Now the old kernel can exit (or be told to shutdown properly). 

4) The new kernel assimilates the CPU on which the old kernel was
running (resistance is futile), marks it as available and user processes
and then new kernel can now be scheduled on it.  The hot-swap of kernels
is now complete and for this simple case, the system is back to a
regular single SMP kernel. The CC-cluster configuration was just an
intermediate step.

Since the new kernel doesn't have to probe any hardware, this hot-swap
could in principle be very fast, so the time that the system's
capability is degraded could be very short, on the order of a few
seconds or less.  For a 2-CPU system, this temporary degradation would
be at least 50%.  For the extreme case of the 512 CPU system with 32
nodes, the new kernels could be brought up on one node at at time, so
the degradation might be as little as 1/32 or 3%.

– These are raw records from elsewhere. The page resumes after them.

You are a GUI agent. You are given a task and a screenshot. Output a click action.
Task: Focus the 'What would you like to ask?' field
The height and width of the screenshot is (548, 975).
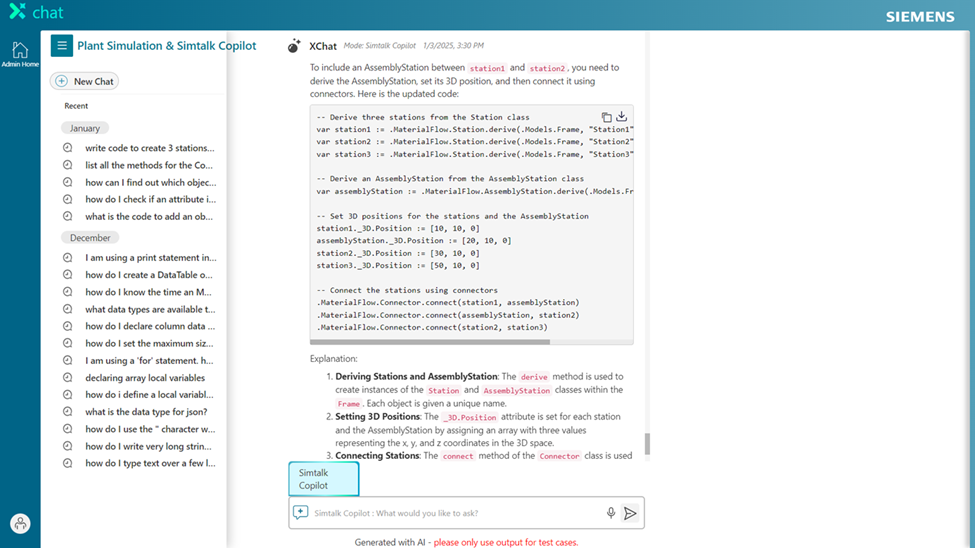455,513
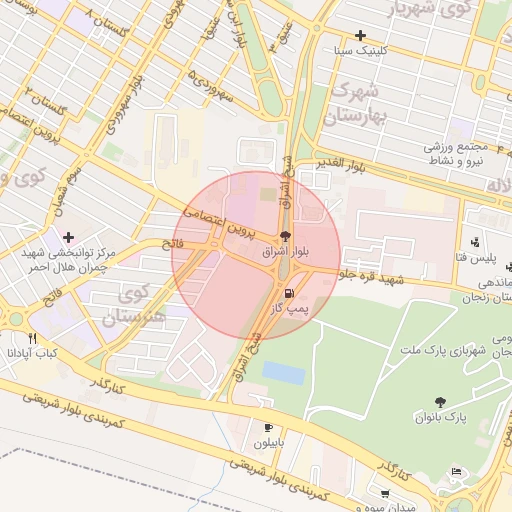The height and width of the screenshot is (512, 512).
Task: Click the سهروردی۵ street label
Action: 210,86
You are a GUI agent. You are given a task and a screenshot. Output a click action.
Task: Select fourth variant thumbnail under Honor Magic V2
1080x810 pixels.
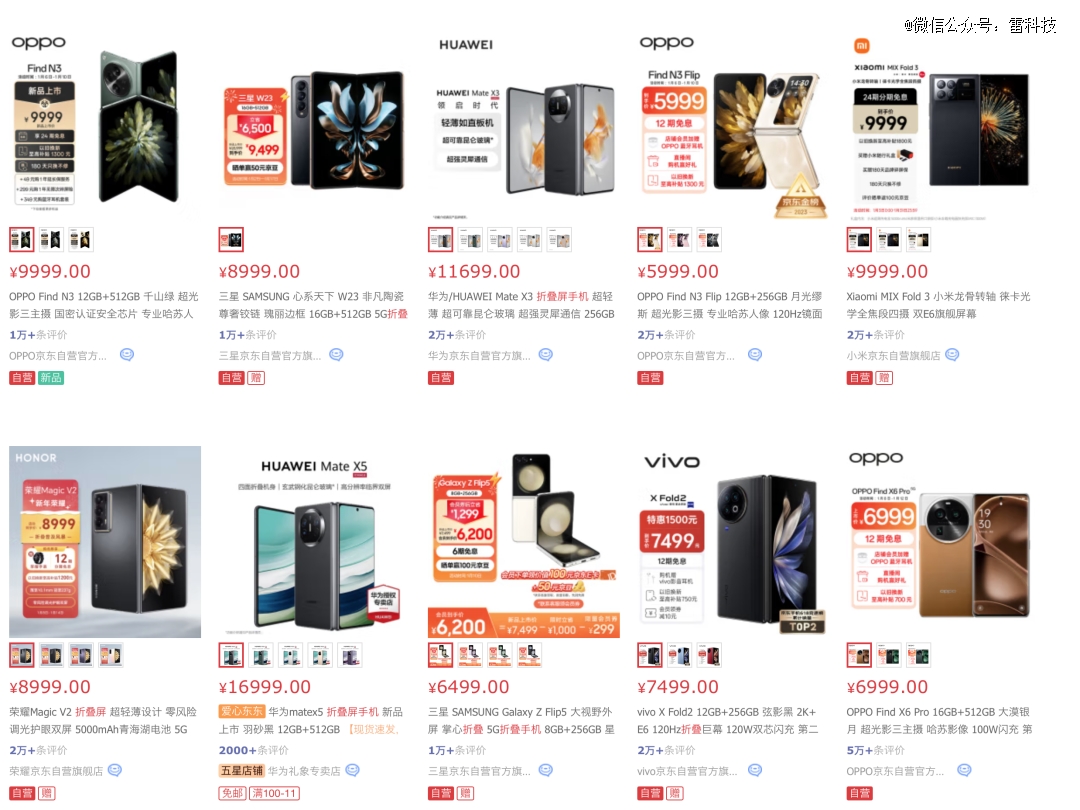110,655
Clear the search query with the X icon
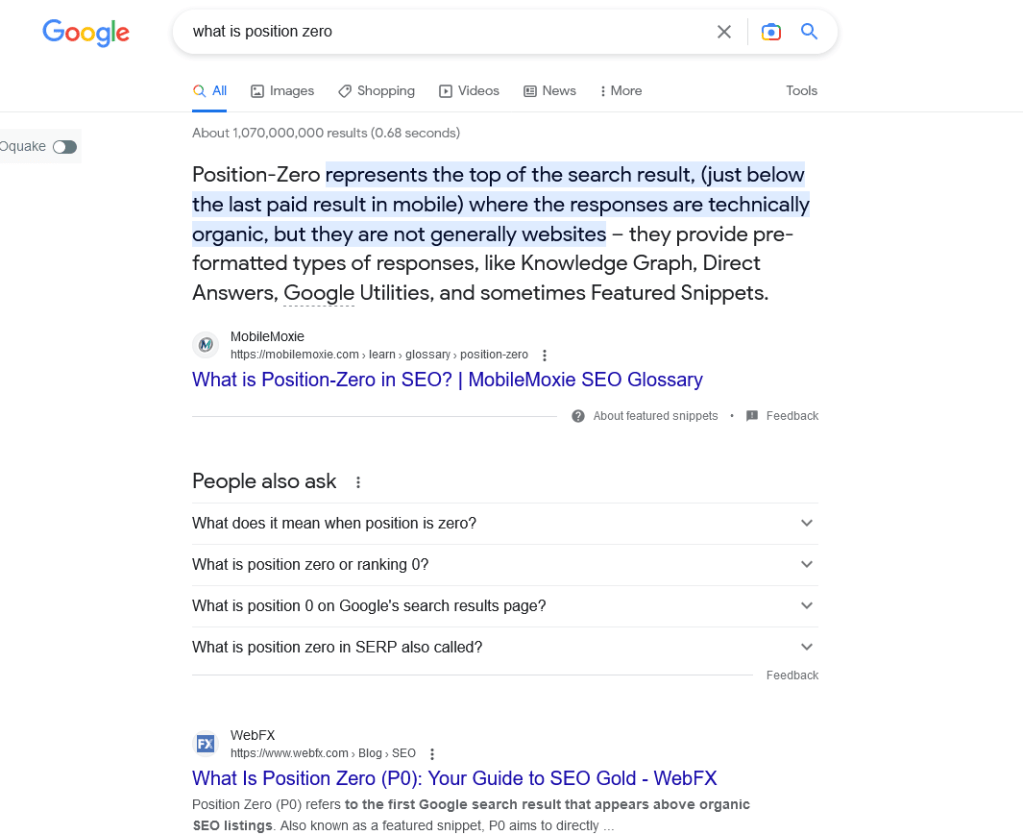The width and height of the screenshot is (1023, 835). 723,31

The interfaces for doing all this should probably remain stable during a
major release cycle, so that any properly configured 2.8.x kernel would
be able to hot-swap with any other properly configured 2.8.x kernel. 
The earliest that this could be done is 2.7.something, but perhaps even
later, judging from all the problems identified in the cc/smp cluster
threads.

Perhaps a brief note about why a kernel hot-swap is even desired might
be in order here.  As systems become more and more complex (and
therefore important), their boot times seem to increase.  My experience
with production systems is that taking them down for even a short time
can be hard to schedule.  Rebooting for a needed upgrade with even a
well-tested vendor-kernel is a hard sell sometimes.  Yes, I know that
these are issues which are orthogonal to this discussion, but having the
ability to install a new kernel with almost no disruption to the
customer could be worth it for some customers.

Simpler and easier strategies for almost accomplishing a hot-swap
involving user process check-pointing have been suggested, but those
involve a short duration halting of the system.  If the gain of a
no-halt hot-swap is worth the considerable pain, then perhaps this
road-map is worth investigating further.

If you made it this far, thanks in advance for reading this to the end.

Steven